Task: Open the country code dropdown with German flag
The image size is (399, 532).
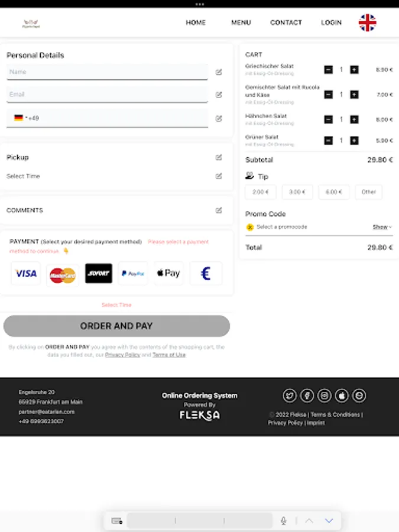Action: click(x=20, y=118)
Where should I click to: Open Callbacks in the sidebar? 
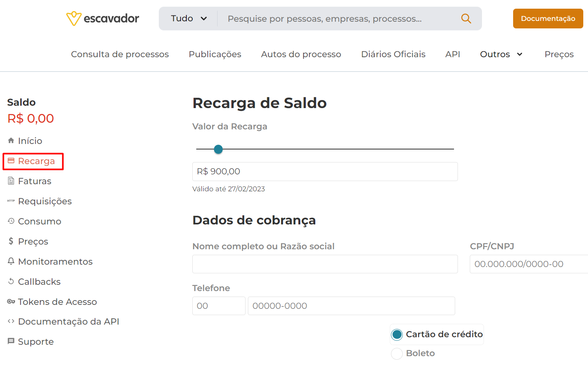(x=39, y=282)
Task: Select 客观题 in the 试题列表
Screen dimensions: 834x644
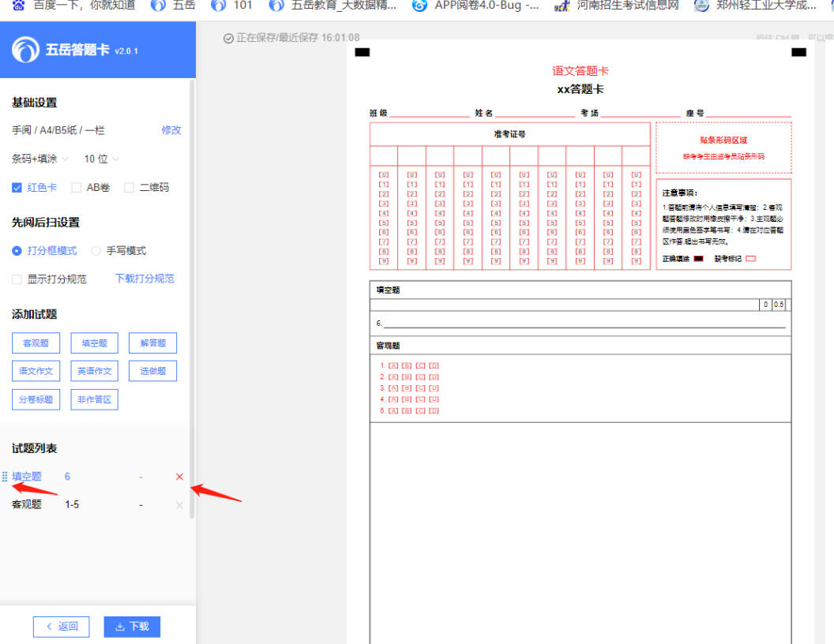Action: [27, 505]
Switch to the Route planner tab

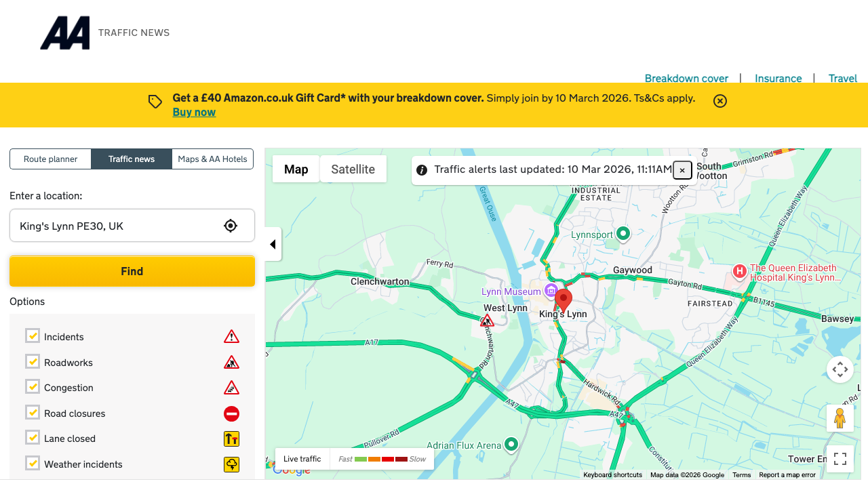[x=50, y=159]
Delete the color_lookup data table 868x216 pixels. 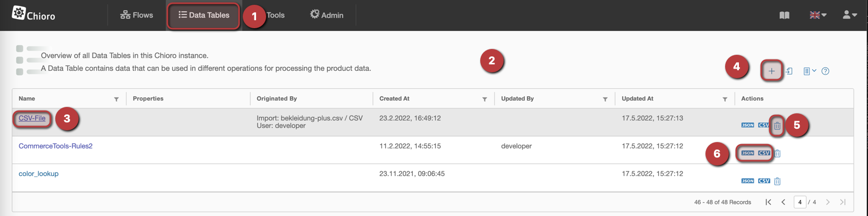pyautogui.click(x=777, y=181)
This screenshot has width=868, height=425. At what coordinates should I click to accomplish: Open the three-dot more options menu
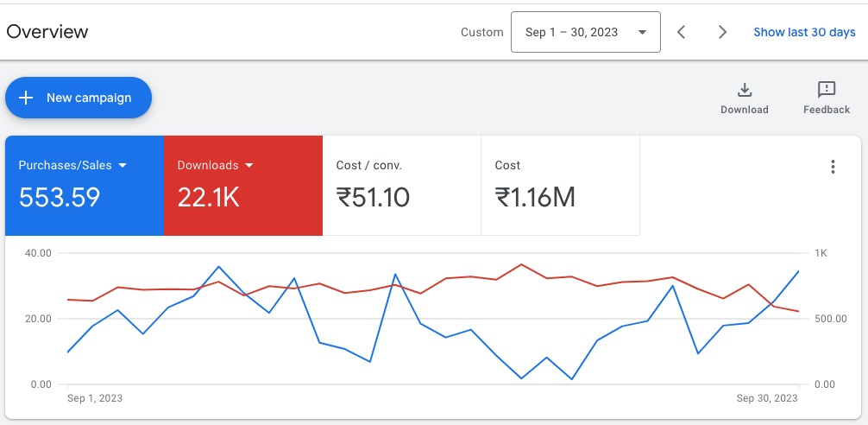tap(833, 168)
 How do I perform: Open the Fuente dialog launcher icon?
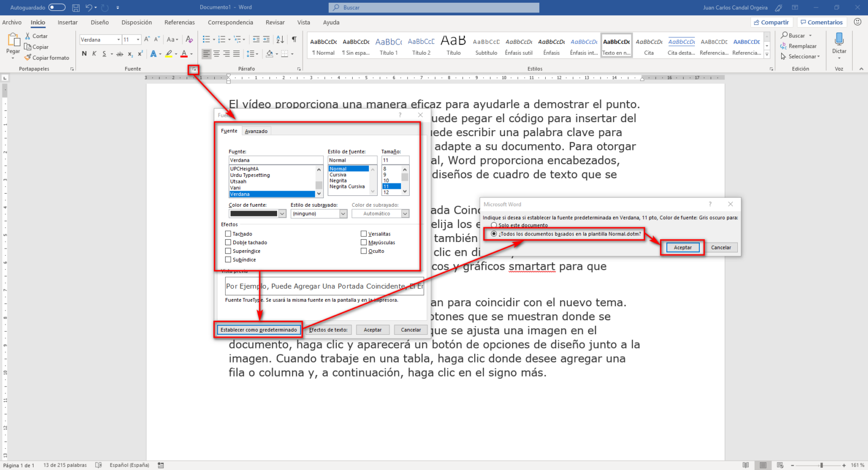coord(193,69)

────────────────────────────────────────

The answer must be every line of the data that contains the word "Task".

[RESULT OF THIS EXERCISE]:
Task: Open the country code dropdown with German flag
Task: Select 客观题 in the 试题列表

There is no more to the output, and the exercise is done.